__Task goal__:
The span to repeat in the listing below runs from the line containing "Brands (773, 106)" to the line containing "Adlook (398, 2493)", inclusive. Repeat it exactly, and only it.

__Information given__:

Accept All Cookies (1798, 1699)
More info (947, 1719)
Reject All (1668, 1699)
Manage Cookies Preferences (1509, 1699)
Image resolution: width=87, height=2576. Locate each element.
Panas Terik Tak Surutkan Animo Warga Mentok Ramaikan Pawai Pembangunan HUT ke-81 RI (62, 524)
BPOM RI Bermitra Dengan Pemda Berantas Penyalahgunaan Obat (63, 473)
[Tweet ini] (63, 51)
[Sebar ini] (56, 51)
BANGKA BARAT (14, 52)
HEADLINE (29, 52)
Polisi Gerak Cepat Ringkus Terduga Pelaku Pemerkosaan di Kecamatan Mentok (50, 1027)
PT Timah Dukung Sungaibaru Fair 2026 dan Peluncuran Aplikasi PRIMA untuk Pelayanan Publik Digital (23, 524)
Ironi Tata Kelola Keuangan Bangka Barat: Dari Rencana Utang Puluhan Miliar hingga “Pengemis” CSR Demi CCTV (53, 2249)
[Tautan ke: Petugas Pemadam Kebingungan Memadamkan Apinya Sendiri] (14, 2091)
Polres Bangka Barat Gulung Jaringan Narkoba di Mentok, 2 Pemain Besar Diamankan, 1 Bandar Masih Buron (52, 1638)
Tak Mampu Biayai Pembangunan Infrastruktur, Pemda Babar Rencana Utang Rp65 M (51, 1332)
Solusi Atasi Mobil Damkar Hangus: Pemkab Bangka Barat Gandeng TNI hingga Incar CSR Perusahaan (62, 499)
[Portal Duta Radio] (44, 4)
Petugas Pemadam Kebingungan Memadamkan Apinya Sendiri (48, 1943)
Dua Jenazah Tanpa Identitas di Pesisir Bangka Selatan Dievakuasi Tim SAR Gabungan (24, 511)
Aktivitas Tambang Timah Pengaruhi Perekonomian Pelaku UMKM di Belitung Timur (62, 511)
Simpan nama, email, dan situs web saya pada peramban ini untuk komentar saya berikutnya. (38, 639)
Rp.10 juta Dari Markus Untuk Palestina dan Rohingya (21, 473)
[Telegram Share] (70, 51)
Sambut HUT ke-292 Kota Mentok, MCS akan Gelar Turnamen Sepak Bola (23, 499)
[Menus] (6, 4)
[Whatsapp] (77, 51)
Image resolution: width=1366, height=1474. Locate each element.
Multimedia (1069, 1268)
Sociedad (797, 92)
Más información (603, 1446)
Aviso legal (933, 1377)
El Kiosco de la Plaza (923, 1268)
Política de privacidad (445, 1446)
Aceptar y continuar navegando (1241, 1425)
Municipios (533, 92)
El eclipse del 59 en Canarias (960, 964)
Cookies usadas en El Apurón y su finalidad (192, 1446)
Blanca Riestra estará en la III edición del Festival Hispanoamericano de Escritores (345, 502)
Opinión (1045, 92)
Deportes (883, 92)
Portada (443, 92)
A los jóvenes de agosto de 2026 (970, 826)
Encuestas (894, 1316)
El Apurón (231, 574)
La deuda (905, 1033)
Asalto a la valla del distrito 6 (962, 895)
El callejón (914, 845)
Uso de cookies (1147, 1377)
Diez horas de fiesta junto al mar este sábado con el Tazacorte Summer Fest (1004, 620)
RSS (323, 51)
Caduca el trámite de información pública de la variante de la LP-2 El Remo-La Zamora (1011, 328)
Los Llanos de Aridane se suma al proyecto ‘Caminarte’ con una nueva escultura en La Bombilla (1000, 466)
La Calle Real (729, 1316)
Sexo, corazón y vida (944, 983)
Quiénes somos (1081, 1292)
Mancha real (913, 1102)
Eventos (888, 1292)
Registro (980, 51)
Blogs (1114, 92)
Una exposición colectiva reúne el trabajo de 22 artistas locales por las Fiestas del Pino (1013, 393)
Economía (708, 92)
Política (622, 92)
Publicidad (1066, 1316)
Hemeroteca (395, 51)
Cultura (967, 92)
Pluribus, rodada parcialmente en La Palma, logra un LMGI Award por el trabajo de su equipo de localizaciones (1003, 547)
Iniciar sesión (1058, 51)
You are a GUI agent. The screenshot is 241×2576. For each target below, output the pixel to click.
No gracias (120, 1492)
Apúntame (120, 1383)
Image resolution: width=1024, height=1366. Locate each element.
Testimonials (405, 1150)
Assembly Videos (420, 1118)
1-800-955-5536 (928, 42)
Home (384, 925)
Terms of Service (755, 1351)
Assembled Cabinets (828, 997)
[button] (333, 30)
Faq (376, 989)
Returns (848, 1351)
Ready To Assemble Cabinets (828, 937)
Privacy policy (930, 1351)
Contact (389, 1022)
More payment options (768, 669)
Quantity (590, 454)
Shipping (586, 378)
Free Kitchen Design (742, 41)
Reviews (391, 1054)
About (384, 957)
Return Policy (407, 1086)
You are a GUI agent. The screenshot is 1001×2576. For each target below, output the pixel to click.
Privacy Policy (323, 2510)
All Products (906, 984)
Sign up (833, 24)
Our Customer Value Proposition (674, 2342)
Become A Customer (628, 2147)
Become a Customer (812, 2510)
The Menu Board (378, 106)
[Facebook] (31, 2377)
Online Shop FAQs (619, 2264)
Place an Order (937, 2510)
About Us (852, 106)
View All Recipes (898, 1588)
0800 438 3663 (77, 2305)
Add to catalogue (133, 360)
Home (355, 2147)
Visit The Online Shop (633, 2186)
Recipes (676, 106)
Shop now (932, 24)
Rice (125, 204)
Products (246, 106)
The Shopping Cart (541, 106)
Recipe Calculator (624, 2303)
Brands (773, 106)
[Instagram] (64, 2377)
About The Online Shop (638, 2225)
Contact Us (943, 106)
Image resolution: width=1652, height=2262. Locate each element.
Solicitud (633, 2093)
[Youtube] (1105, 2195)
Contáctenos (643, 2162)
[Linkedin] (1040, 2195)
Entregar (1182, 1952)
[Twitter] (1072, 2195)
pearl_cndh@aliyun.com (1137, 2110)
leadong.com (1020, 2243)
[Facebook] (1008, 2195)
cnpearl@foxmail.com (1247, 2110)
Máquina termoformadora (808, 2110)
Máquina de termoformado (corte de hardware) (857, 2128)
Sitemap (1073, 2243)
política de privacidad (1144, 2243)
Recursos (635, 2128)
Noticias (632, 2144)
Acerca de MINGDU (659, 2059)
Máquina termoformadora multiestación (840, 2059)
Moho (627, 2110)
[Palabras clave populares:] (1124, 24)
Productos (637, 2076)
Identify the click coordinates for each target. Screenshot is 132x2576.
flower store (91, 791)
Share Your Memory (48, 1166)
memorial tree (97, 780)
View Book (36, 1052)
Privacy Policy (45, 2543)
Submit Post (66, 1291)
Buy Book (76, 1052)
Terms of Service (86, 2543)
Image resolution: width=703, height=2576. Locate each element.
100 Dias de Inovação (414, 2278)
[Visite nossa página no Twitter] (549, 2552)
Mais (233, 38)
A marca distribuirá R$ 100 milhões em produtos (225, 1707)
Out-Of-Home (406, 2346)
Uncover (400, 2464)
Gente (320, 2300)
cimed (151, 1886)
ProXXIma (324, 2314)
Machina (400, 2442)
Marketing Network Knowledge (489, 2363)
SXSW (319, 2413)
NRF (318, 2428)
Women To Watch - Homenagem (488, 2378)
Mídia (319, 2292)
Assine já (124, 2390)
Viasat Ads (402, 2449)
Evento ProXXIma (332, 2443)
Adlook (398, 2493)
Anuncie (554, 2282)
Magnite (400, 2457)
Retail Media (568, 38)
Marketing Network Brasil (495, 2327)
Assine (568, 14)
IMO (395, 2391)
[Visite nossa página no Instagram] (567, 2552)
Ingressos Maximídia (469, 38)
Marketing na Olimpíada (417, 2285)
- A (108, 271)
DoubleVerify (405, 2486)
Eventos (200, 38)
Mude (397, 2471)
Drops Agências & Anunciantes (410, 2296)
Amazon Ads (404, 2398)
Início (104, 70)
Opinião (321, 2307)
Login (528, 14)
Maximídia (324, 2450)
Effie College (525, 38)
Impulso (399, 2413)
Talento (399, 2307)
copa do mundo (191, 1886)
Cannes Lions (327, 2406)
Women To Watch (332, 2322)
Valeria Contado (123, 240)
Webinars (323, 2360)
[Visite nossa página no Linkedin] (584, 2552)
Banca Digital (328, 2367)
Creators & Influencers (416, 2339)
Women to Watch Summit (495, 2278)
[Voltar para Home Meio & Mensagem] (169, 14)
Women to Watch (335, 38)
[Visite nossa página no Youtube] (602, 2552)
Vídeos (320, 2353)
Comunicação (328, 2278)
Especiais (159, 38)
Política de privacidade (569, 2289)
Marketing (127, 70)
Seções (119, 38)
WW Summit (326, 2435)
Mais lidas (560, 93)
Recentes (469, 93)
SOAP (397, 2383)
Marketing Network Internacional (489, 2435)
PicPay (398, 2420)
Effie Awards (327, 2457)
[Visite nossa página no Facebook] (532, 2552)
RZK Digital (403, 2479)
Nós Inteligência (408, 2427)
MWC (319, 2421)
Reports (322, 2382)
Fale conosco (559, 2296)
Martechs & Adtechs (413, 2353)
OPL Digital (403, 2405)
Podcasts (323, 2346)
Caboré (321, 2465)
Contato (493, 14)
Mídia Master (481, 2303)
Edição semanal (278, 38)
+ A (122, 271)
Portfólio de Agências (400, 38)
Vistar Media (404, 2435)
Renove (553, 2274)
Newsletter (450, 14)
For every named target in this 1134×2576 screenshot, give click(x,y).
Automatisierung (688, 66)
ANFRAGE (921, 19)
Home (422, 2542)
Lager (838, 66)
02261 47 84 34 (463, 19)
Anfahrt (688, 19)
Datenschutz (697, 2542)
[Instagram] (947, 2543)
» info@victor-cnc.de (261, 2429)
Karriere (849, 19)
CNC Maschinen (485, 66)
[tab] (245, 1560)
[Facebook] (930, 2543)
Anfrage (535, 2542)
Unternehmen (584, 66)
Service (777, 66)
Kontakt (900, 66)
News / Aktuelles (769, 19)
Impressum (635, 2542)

__Your response__:
Brands (773, 106)
[Instagram] (64, 2377)
About The Online Shop (638, 2225)
Contact Us (943, 106)
Image resolution: width=1652, height=2262. Locate each element.
Solicitud (633, 2093)
[Youtube] (1105, 2195)
Contáctenos (643, 2162)
[Linkedin] (1040, 2195)
Entregar (1182, 1952)
[Twitter] (1072, 2195)
pearl_cndh@aliyun.com (1137, 2110)
leadong.com (1020, 2243)
[Facebook] (1008, 2195)
cnpearl@foxmail.com (1247, 2110)
Máquina termoformadora (808, 2110)
Máquina de termoformado (corte de hardware) (857, 2128)
Sitemap (1073, 2243)
política de privacidad (1144, 2243)
Recursos (635, 2128)
Noticias (632, 2144)
Acerca de MINGDU (659, 2059)
Máquina termoformadora multiestación (840, 2059)
Moho (627, 2110)
[Palabras clave populares:] (1124, 24)
Productos (637, 2076)
Identify the click coordinates for each target. Screenshot is 132x2576.
flower store (91, 791)
Share Your Memory (48, 1166)
memorial tree (97, 780)
View Book (36, 1052)
Privacy Policy (45, 2543)
Submit Post (66, 1291)
Buy Book (76, 1052)
Terms of Service (86, 2543)
Image resolution: width=703, height=2576. Locate each element.
100 Dias de Inovação (414, 2278)
[Visite nossa página no Twitter] (549, 2552)
Mais (233, 38)
A marca distribuirá R$ 100 milhões em produtos (225, 1707)
Out-Of-Home (406, 2346)
Uncover (400, 2464)
Gente (320, 2300)
cimed (151, 1886)
ProXXIma (324, 2314)
Machina (400, 2442)
Marketing Network Knowledge (489, 2363)
SXSW (319, 2413)
NRF (318, 2428)
Women To Watch - Homenagem (488, 2378)
Mídia (319, 2292)
Assine já (124, 2390)
Viasat Ads (402, 2449)
Evento ProXXIma (332, 2443)
Adlook (398, 2493)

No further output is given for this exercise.